その日はどんよりと薄暗かった。灰色の厚い雲が空を覆い、太陽を隠していた。
そんな空は今にも泣きだしそうだった。
琴音がこの世界に来て一年が経ち、季節は夏と秋の中間の頃だった。
「あ……、降ってきた」
ポツリ、ポツリと雫は落ちて、コンクリートを濡らして色を変えていく。
小雨だった雨は次第に大粒の雨に変わる。
琴音は持っていたカサを開いてそれをさす。雨の粒が当たる度カサはリズミカルな音をたてる。

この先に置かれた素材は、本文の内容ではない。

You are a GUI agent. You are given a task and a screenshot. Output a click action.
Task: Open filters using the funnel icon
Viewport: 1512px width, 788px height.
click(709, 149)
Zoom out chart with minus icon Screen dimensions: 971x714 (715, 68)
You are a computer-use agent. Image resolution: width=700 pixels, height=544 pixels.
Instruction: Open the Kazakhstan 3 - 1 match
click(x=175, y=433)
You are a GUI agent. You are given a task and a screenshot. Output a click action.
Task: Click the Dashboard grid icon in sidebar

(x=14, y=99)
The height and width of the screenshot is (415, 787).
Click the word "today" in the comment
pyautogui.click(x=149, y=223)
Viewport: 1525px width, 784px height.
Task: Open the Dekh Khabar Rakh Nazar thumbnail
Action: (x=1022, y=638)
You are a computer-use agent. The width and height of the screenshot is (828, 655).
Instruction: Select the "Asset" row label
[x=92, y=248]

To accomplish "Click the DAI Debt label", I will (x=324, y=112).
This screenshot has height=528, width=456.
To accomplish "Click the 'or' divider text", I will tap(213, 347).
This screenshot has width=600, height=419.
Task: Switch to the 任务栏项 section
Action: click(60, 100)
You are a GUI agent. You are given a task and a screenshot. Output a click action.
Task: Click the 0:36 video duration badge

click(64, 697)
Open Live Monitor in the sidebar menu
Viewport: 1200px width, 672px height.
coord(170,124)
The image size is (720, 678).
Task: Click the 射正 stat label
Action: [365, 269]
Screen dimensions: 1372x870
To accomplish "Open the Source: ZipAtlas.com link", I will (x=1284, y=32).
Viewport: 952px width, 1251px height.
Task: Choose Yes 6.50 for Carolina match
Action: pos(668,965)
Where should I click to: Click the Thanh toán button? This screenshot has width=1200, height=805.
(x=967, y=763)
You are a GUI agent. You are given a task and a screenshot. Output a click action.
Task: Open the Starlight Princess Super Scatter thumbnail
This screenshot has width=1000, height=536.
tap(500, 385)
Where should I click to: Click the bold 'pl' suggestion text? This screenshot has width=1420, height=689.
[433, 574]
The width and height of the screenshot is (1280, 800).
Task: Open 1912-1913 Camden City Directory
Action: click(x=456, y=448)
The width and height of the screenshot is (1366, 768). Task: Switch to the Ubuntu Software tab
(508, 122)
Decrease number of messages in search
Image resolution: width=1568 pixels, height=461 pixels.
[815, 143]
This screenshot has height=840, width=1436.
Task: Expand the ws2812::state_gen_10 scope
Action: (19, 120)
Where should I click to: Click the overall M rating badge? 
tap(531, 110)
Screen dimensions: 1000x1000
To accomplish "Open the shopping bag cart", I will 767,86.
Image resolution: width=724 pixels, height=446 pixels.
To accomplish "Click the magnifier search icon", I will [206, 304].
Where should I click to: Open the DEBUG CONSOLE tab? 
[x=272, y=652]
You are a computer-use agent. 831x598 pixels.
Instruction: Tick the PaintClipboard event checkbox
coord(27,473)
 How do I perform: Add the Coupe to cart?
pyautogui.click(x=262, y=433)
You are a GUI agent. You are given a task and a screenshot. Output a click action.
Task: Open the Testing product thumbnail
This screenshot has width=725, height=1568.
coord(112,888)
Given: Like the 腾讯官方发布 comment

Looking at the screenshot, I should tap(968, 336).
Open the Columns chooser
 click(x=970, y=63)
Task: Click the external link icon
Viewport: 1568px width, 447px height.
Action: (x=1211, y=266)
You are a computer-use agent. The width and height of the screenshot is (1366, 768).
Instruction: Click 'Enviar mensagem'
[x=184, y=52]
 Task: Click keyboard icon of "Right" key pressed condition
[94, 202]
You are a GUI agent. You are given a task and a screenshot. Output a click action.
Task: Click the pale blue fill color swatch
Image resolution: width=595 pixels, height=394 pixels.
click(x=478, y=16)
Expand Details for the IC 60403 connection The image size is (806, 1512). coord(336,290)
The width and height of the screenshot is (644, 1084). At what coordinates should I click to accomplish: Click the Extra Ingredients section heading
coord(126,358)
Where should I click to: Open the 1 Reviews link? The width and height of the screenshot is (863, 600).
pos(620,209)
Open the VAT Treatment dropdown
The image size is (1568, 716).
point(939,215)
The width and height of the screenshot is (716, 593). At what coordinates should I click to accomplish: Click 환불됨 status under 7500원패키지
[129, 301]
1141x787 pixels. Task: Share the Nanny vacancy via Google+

その雨の音を聞きながら、琴音は帰り道を急ぐ。だけど走ったら足元が濡れる。だから走りはせずにせかせかと速足で道を進んでいく。
──その時、何かが聞こえた
《………て。………ぃ》
その声は雨の音にかき消えてしまえそうな程か細いのに、琴音の耳にはしっかり届いた。
何て言ったのかはわからないが、助けを求めているような気がした。
《主……?どうかなされたのですか?早く家に帰ったほうがよろしいかと》
立ち止まった主──琴音を、式神である水姫は小龍姿で琴音に左腕に巻き付いたまま見上げた。不思議そうに見つめる銀色の瞳。
「……水姫。ちょっと用ができた」
《……は?》
どこか遠くを見ているように佇み、ポツリと琴音は呟く。
そしてそのまま琴音は走り出す。
声の主の居場所はわからない。でも、それでも行かなくちゃと思った。まるで導かれるように琴音はただ道を走る。
バシャバシャと水飛沫を上げ、足元を濡らしながらも琴音はひたすらに走った。